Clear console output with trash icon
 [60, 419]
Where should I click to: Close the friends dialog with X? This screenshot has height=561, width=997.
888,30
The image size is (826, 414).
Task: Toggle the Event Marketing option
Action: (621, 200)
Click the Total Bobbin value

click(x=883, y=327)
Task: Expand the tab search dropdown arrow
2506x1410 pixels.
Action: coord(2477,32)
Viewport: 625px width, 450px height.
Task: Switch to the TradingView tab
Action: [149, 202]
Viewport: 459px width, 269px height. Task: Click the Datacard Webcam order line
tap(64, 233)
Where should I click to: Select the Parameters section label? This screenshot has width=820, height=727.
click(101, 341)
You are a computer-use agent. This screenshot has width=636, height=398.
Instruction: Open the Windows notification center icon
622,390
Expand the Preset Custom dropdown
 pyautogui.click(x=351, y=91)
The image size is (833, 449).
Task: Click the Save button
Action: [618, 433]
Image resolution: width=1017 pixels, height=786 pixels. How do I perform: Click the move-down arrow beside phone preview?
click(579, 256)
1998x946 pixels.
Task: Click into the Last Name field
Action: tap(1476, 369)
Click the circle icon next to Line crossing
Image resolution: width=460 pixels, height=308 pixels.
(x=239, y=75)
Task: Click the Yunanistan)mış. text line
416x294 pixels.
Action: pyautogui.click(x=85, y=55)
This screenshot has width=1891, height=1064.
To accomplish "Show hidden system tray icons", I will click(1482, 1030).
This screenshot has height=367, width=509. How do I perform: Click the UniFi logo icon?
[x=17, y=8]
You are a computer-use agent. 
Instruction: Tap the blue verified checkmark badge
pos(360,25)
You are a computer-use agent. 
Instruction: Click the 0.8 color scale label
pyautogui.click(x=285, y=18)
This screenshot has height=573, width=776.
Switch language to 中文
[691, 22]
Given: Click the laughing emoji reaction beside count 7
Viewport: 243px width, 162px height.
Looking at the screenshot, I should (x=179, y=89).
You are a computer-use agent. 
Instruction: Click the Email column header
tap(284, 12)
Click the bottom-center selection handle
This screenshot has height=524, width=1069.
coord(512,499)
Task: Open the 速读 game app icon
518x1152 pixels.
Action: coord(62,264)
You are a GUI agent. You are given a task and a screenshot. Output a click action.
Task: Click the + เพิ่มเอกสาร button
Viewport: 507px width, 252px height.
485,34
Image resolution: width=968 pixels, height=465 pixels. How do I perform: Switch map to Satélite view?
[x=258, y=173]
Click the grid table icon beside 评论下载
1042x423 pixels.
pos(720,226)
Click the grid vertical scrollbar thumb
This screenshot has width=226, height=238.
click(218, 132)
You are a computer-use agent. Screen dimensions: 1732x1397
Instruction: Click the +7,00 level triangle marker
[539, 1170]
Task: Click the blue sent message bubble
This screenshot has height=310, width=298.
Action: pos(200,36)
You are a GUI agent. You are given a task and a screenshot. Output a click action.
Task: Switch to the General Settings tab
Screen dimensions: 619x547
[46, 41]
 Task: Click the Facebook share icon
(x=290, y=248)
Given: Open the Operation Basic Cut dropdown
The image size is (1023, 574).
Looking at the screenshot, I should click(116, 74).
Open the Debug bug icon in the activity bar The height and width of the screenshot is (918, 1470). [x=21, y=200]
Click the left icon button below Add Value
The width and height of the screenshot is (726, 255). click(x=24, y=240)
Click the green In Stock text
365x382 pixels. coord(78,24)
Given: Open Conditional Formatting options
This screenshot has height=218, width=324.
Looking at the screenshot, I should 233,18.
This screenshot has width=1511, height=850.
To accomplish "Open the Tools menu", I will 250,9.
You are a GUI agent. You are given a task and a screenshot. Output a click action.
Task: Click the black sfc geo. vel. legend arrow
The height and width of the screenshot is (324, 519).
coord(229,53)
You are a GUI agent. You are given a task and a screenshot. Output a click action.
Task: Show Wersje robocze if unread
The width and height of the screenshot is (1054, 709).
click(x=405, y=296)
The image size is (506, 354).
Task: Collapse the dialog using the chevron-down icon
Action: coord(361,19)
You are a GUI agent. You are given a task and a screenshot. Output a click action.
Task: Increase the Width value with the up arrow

□ □ □

▸ WHAT NEEDS TO BE DONE
Rewrite all the records above, changing every "computer-use agent" to "screen assistant" and leaving everything else as it is.

▸ FULL RESPONSE
Clear console output with trash icon
 [60, 419]
Where should I click to: Close the friends dialog with X? This screenshot has height=561, width=997.
888,30
The image size is (826, 414).
Task: Toggle the Event Marketing option
Action: (621, 200)
Click the Total Bobbin value

click(x=883, y=327)
Task: Expand the tab search dropdown arrow
2506x1410 pixels.
Action: coord(2477,32)
Viewport: 625px width, 450px height.
Task: Switch to the TradingView tab
Action: [149, 202]
Viewport: 459px width, 269px height. Task: Click the Datacard Webcam order line
tap(64, 233)
Where should I click to: Select the Parameters section label? This screenshot has width=820, height=727.
click(101, 341)
You are a screen assistant. This screenshot has width=636, height=398.
Instruction: Open the Windows notification center icon
622,390
Expand the Preset Custom dropdown
 pyautogui.click(x=351, y=91)
The image size is (833, 449).
Task: Click the Save button
Action: [618, 433]
Image resolution: width=1017 pixels, height=786 pixels. How do I perform: Click the move-down arrow beside phone preview?
click(579, 256)
1998x946 pixels.
Task: Click into the Last Name field
Action: tap(1476, 369)
Click the circle icon next to Line crossing
Image resolution: width=460 pixels, height=308 pixels.
(x=239, y=75)
Task: Click the Yunanistan)mış. text line
416x294 pixels.
Action: pyautogui.click(x=85, y=55)
This screenshot has width=1891, height=1064.
To accomplish "Show hidden system tray icons", I will click(1482, 1030).
This screenshot has height=367, width=509. How do I perform: Click the UniFi logo icon?
[x=17, y=8]
You are a screen assistant. 
Instruction: Tap the blue verified checkmark badge
pos(360,25)
You are a screen assistant. 
Instruction: Click the 0.8 color scale label
pyautogui.click(x=285, y=18)
This screenshot has height=573, width=776.
Switch language to 中文
[691, 22]
Given: Click the laughing emoji reaction beside count 7
Viewport: 243px width, 162px height.
Looking at the screenshot, I should (x=179, y=89).
You are a screen assistant. 
Instruction: Click the Email column header
tap(284, 12)
Click the bottom-center selection handle
This screenshot has height=524, width=1069.
coord(512,499)
Task: Open the 速读 game app icon
518x1152 pixels.
Action: coord(62,264)
You are a GUI agent. You are given a task and a screenshot. Output a click action.
Task: Click the + เพิ่มเอกสาร button
Viewport: 507px width, 252px height.
485,34
Image resolution: width=968 pixels, height=465 pixels. How do I perform: Switch map to Satélite view?
[x=258, y=173]
Click the grid table icon beside 评论下载
1042x423 pixels.
pos(720,226)
Click the grid vertical scrollbar thumb
This screenshot has width=226, height=238.
click(218, 132)
You are a screen assistant. Screen dimensions: 1732x1397
Instruction: Click the +7,00 level triangle marker
[539, 1170]
Task: Click the blue sent message bubble
This screenshot has height=310, width=298.
Action: pos(200,36)
You are a GUI agent. You are given a task and a screenshot. Output a click action.
Task: Switch to the General Settings tab
Screen dimensions: 619x547
[46, 41]
 Task: Click the Facebook share icon
(x=290, y=248)
Given: Open the Operation Basic Cut dropdown
The image size is (1023, 574).
Looking at the screenshot, I should click(116, 74).
Open the Debug bug icon in the activity bar The height and width of the screenshot is (918, 1470). [x=21, y=200]
Click the left icon button below Add Value
The width and height of the screenshot is (726, 255). click(x=24, y=240)
Click the green In Stock text
365x382 pixels. coord(78,24)
Given: Open Conditional Formatting options
This screenshot has height=218, width=324.
Looking at the screenshot, I should 233,18.
This screenshot has width=1511, height=850.
To accomplish "Open the Tools menu", I will 250,9.
You are a GUI agent. You are given a task and a screenshot. Output a click action.
Task: Click the black sfc geo. vel. legend arrow
The height and width of the screenshot is (324, 519).
coord(229,53)
You are a GUI agent. You are given a task and a screenshot. Output a click action.
Task: Show Wersje robocze if unread
The width and height of the screenshot is (1054, 709).
click(x=405, y=296)
The image size is (506, 354).
Task: Collapse the dialog using the chevron-down icon
Action: coord(361,19)
You are a GUI agent. You are given a task and a screenshot. Output a click action.
Task: Increase the Width value with the up arrow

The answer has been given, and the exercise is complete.